Romanos VI, 3-11 – San Marcos VII, 1- 9 – Padre Edgar Díaz  

«Yo creo, Señor; ¡Fortalece mi fe! Yo espero, Señor; ¡Consolida mi  esperanza! Yo os amo, Señor; ¡Inflama mi amor! Yo me arrepiento,  Señor; ¡Aviva mi dolor!  

¡Muertos al pecado! ¿Nosotros?… Sí, nosotros, “los que hemos muerto  al pecado, ¿cómo (es posible que todavía sigamos) viviendo en él?”  (Romanos VI, 2).  

La gran sorpresa que esto nos produce nos muestra hasta qué punto  vivimos apartados de la fe plena, ignorando el alcance y los misterios  maravillosos de nuestra Redención por Jesucristo, y debatiéndonos en  las miserias y derrotas de nuestra alma, sin sospechar siquiera los  recursos de la gracia que Dios nos regala.  No es ciertamente nuestra inclinación natural, nuestra carne, lo que  está muerto al pecado: “Veo otra ley en mis miembros… que me  sumerge en… el pecado” (Romanos VII, 23), exclama sorprendido San  Pablo.  

Es nuestra tragedia, la del hombre caído.
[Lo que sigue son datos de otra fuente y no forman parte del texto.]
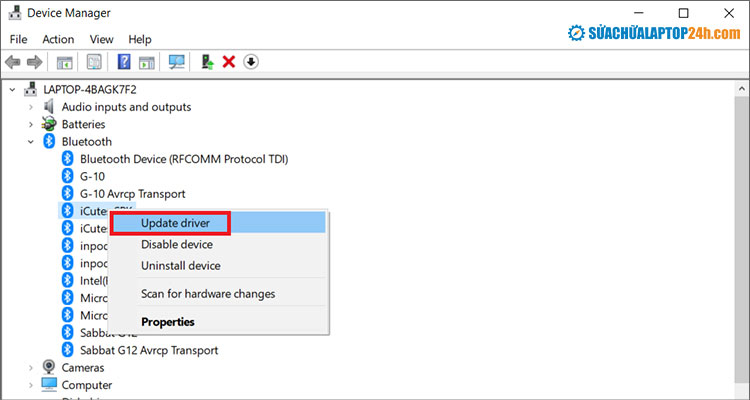Click the black down-arrow Disable device icon

tap(251, 62)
El obrar sigue al ser, dice la  filosofía, y como nuestra naturaleza está caída, lo que sigue es pecado,  indefectiblemente, a menos que se le oponga un amor tan grande,  fundado en un conocimiento tan fehaciente, que nos dé una voluntad  mejor equipada por la gracia de Dios, según la cual vivir sin pecado.  

Es por amor que nos alejamos del pecado. El amor es el motor  indispensable de la vida sobrenatural: todo el que ama a Dios vive  según el Evangelio. Nuestra vida es una guerra de “amores”. Nuestra  carne ama el pecado, y esto será hasta la muerte; nunca dejará la carne  de rebelarse en contra del espíritu (cf. Gálatas V, 17). 

 Jesús enseña eso claramente cuando dice que el que no lo ama no  podrá guardar su doctrina: “Si alguno me ama, guardará mi palabra… el  que no me ama no guardará mi palabra…” (San Juan XIV, 23-24).  

La experiencia propia y ajena nos lo muestra también, pues son muchos  los que temen el infierno, y, sin embargo, pecan. Es el amor a Jesucristo  lo que nos aleja del pecado.  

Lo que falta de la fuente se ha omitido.